バックビートフェチの僕にとってルーリードの音楽はイカしたバックビートを聞かしてくれる曲が多くある。僕がルーリードの音楽が好きなひとつの要素です。いい写真ですね。長い旅を続けてきたアンティークのよう。飛行少年のあるべき姿を見せつけてください。昨今時代を生きていると不良であれとおもうのです。
Dirty Boulevardが今のわたしに心地よく響いてきます。かっこいいなあ。「TOKYO CITY MAN」が出たとき、大好きな横尾さんの赤のシリーズが表紙絵で思わず小さく空中に飛んだ思い出。懐かしい。完成までの背景を知り、このアルバムがもっと好きになりました。Louの目が澄んでいるのは全てのものの奥にある、たとえば本質や哀しみ、無常までも観るためだったように感じます。光も影も全部つかみたい子ども のように。本当にきれいな目。山形の中学生の皆さんに、山口さんのこれまで観てきたものが伝わるといいですね。音楽には言葉を超えて心にダイレクトに伝わる力がある、あらためてそんなことを感じられた番組でした。ありがとう!
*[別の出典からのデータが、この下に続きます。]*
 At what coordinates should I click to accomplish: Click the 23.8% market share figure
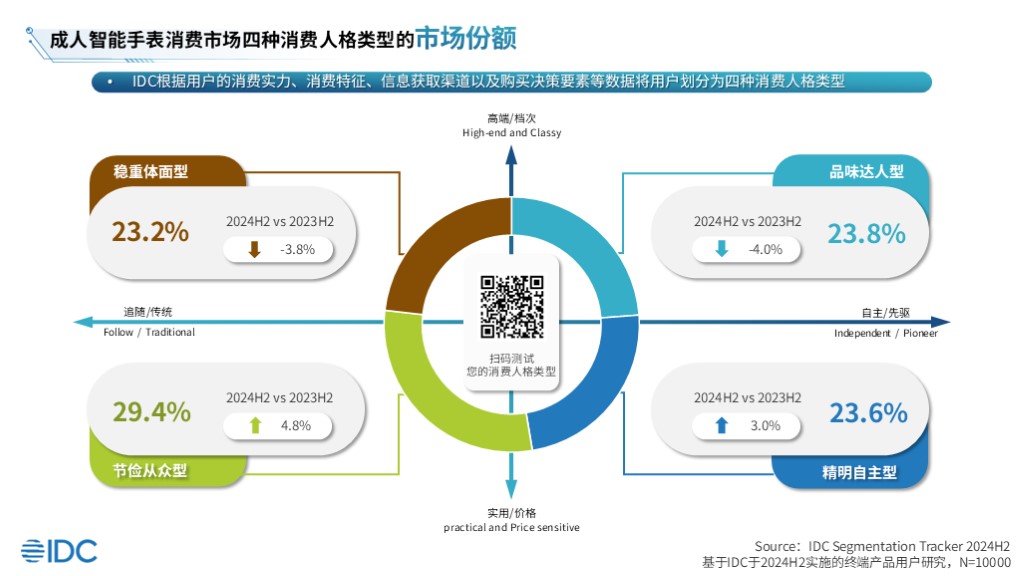coord(866,233)
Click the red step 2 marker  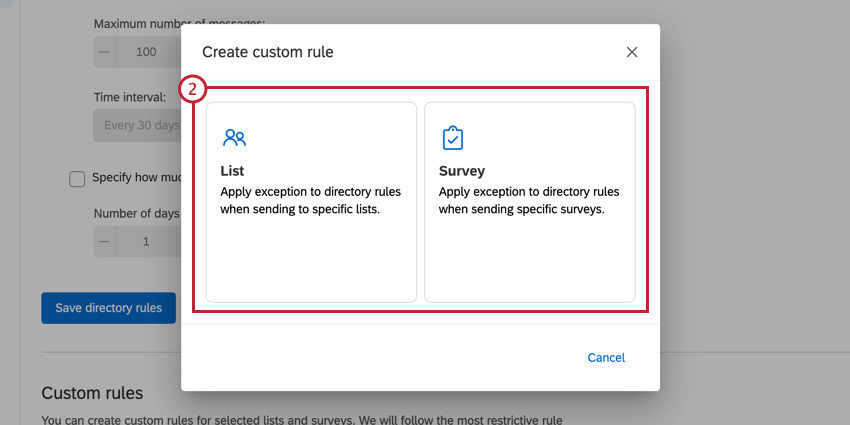tap(193, 89)
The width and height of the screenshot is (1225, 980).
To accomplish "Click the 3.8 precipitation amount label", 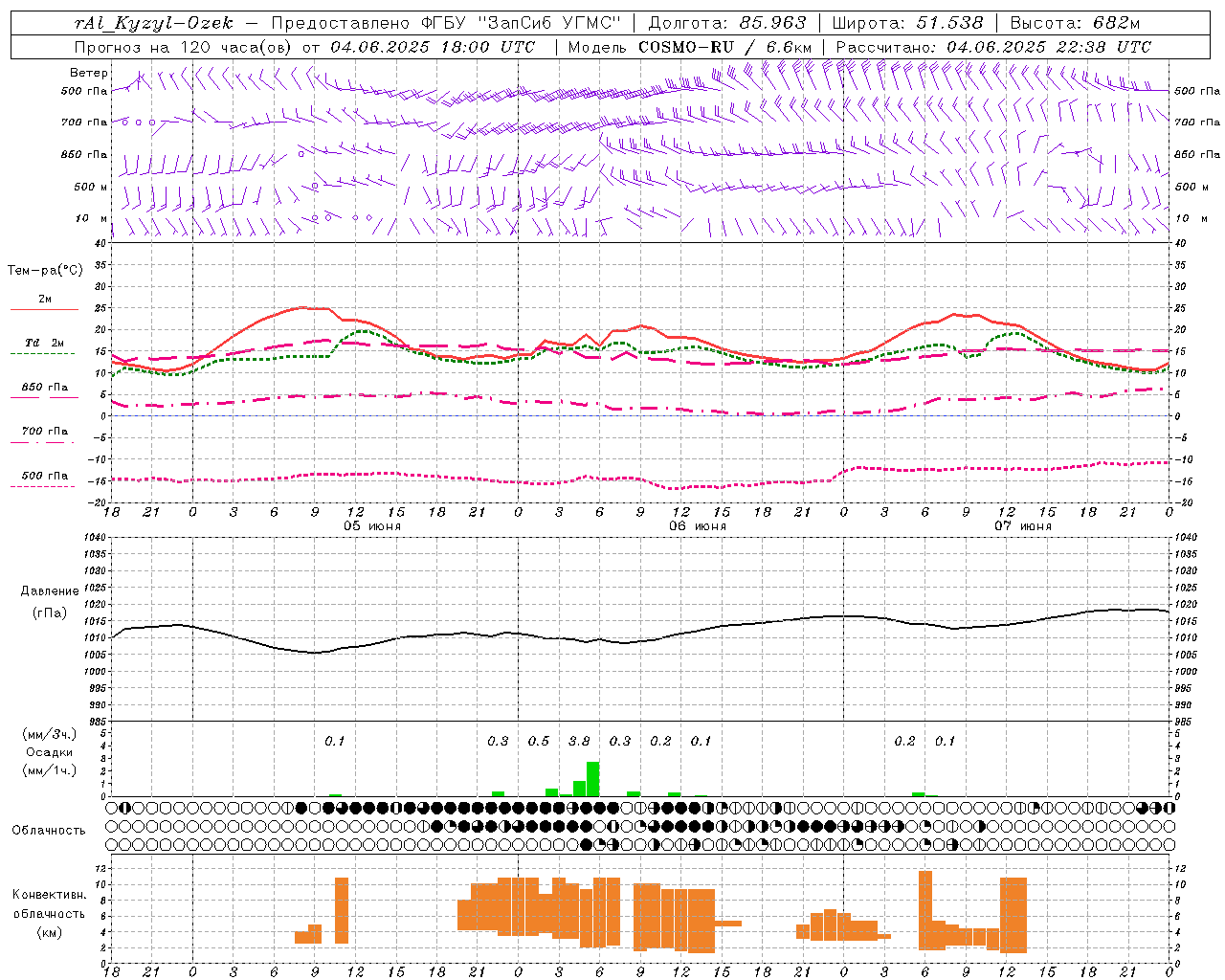I will [579, 741].
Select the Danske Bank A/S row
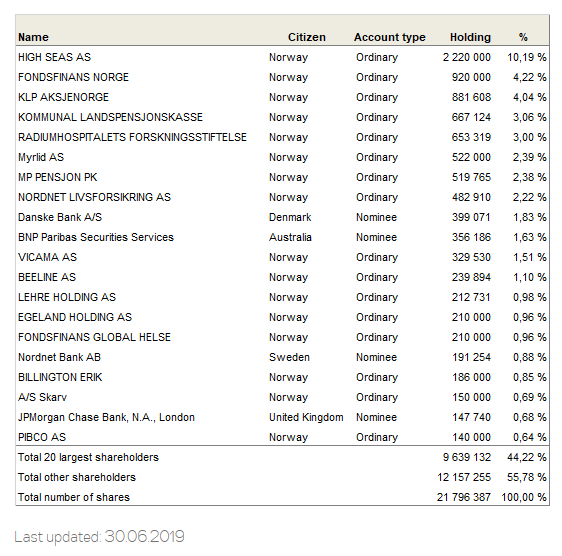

「限定復活 地獄アワー」4日間ありがとう御座いました。沢山のレコードを引っ張り出して写真を撮ったり大変でしたね。でもルーの世界に浸ってタイムマシーンで旅している洋さんから、たくさんのお裾分け嬉しいです。いつか本物のラジオまた始めて下さい。
音楽を聴きながらコニー・アイランドの写真に胸が熱くなりました。素敵な写真ですね。
音楽も写真も言葉にも出会いがあって人生を変えてしまうことがあるんですね。山形の報告待ってます。
6月ってつい最近まで活動してたんですね。
詩の朗読のような歌い方・・・も良い感じだと思いました。
この4日間とても楽しかったです。
半年に一度くらいこの企画やってください!
有難うございました。
番組、ありがとうございました。受け継がれてゆくものを感じて、always a tower of strength とポートレイトでもらい泣きです。このタイミングで「”MY LIFE IS MY MESSAGE”/山口洋」と山形の中学生・皆さんは巡り合うんですね。
ギンギラギン!
11月2日は、楽しかったです。